You closed the deal. The credit is on your return. The wire is out. And yet, three years later, an email from the sponsor lands in your inbox about a “project event.” Suddenly, the section 48 credit you booked with confidence is on the table again.
That is the uncomfortable truth of recapture. The section 48 investment tax credit does not fully vest at close. It vests over five years, 20% at a time, and a handful of project-level events can drag a portion of that credit back onto a buyer’s tax bill long after the ink has dried.
Here is what those events actually look like, and why sophisticated buyers structure around every one of them.
Why the Five-Year Clock Still Catches Buyers Off Guard
The rules under section 48 are older than most of the assets they now cover. They were written in a world of corporate-owned solar arrays, not transferable credits, tax equity partnerships, and third-party O&M contracts. The mechanics, though, have not softened. If the underlying energy property stops behaving like qualified property before the five-year holding period ends, the IRS reserves the right to reclaim a portion of the credit.
Buyers who focus only on the closing checklist tend to underestimate this. The credit was earned by the project. It stays tethered to the project.
The Five Events That Actually Trigger a Clawback
1. Disposition of the energy property. If the project is sold, transferred, or otherwise disposed of before year five, recapture is on the table. That includes fire-sale exits, sponsor pivots, and even certain intragroup transfers that look benign on paper but read as a disposition to the IRS.
2. Cessation as qualified energy property. The asset must remain the same kind of asset that qualified in the first place. Convert a solar facility into something else. Repurpose battery capacity outside its original use case. Take a geothermal system permanently offline. Each of these can flip the property out of section 48 eligibility mid-holding period.
3. Casualty loss and permanent damage. Storms, fires, and floods do not care about your recapture schedule. If a covered casualty destroys the property and it is not restored, the credit tied to the destroyed portion can be recaptured. Partial losses get partial treatment, but the accounting rarely feels fair to a buyer who never touched the asset.
4. Change in ownership at the project entity level. This one trips up buyers most often. A shift in partnership allocations, a flip that moves too fast, a sponsor buyout structured the wrong way, any of these can be treated as an indirect disposition of section 48 property. Tax equity structures are especially exposed here.

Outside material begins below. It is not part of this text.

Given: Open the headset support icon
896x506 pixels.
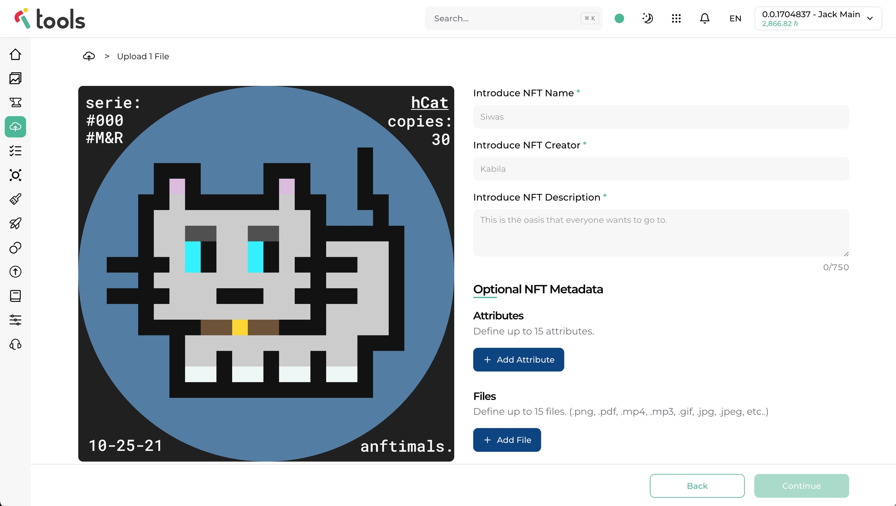Looking at the screenshot, I should (16, 344).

5. Tax-exempt use or lease to a disqualified party. If the asset is leased to or used by a tax-exempt organization in a manner inconsistent with the regulations, the credit fails to remain viable. This usually arises in subsequent transactions wherein the operator is changed and where the offtake arrangements are quietly evolved.
What Recapture Actually Looks Like on a Buyer’s Books
Recapture is not all-or-nothing. It steps down 20% each year the property stays in service, so an event in year two hits harder than an event in year four.

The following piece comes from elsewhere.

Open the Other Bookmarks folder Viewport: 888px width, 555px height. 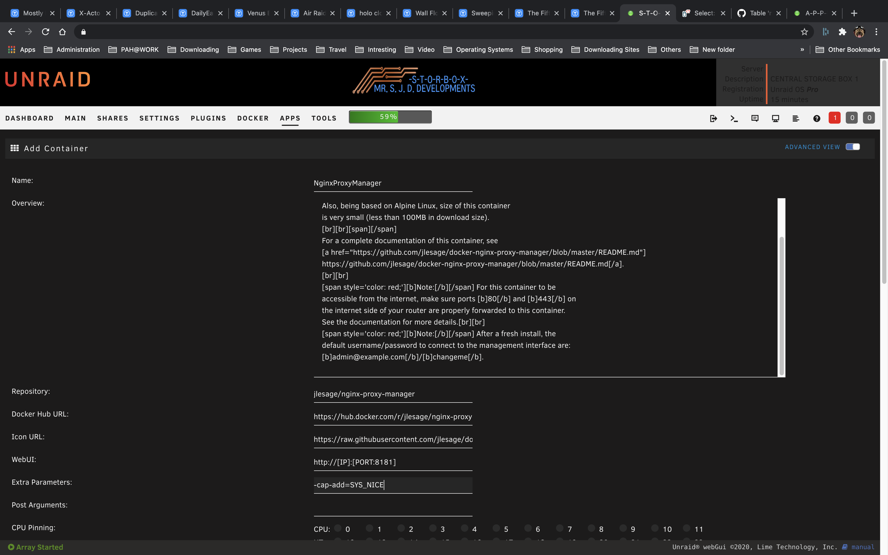[848, 50]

| Year of Triggering Event | Percentage of Credit Recaptured |
| Year 1 | 100% |
| Year 2 | 80% |
| Year 3 | 60% |
| Year 4 | 40% |
| Year 5 | 20% |
| After Year 5 | 0% |
For a buyer holding a $10 million credit, a year-two event is a $8 million problem. Interest and, in some cases, penalties layer on top. That is real money for the tax department to explain to the CFO.
Building Recapture Protection Into the Deal
Buyers who take section 48 seriously bake recapture defense into the transfer agreement itself. Indemnities scaled to the recapture schedule. Insurance backstops from carriers that actually understand energy tax credits. Ongoing reporting obligations from the seller so the buyer is not the last to know when a project event happens. Escrow that unwinds in step with the vesting schedule rather than releasing at close.
None of this eliminates the risk. It shifts it to the party that can actually monitor and control it, which is usually the sponsor.
Diligence matters too. Reviewing the project’s operating history, insurance coverage, partnership structure, and offtake arrangements before wire day is what separates a defensible section 48 purchase from a hopeful one.
Conclusion
Buying a section 48 credit is not a point-in-time event. It is a five-year relationship with a project you may never visit, run by a sponsor you may rarely speak to. Recapture is the reason that relationship needs to be structured with intent from day one.
The credit vests slowly. So should your comfort with the deal.